Extracted records

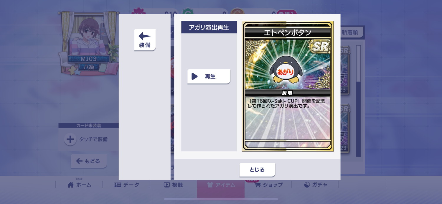Click the もどる back button
442x204 pixels.
pyautogui.click(x=89, y=161)
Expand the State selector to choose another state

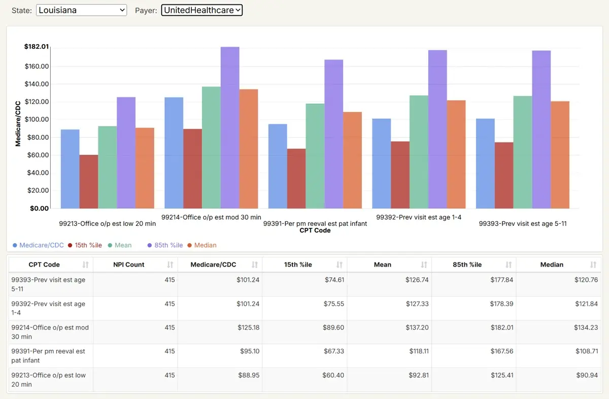(x=81, y=10)
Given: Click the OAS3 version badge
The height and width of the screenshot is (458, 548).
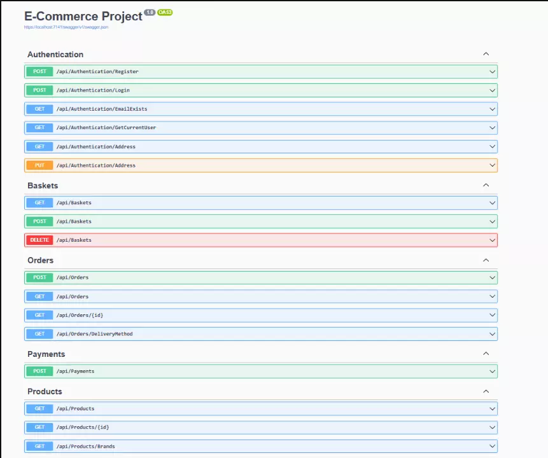Looking at the screenshot, I should point(165,12).
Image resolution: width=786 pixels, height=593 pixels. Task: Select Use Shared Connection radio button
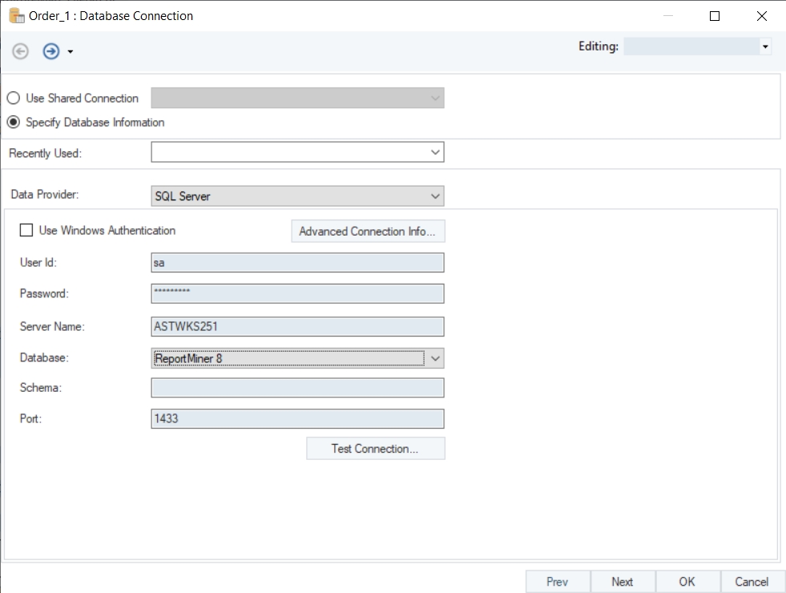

YOUR ASSIGNMENT
With the pictures left out, give again exactly the lines from the one with "Expand the State" through the end of the data, both included.

EXERCISE ANSWER
Expand the State selector to choose another state

(x=81, y=10)
Given: Click the OAS3 version badge
The height and width of the screenshot is (458, 548).
Looking at the screenshot, I should point(165,12).
Image resolution: width=786 pixels, height=593 pixels. Task: Select Use Shared Connection radio button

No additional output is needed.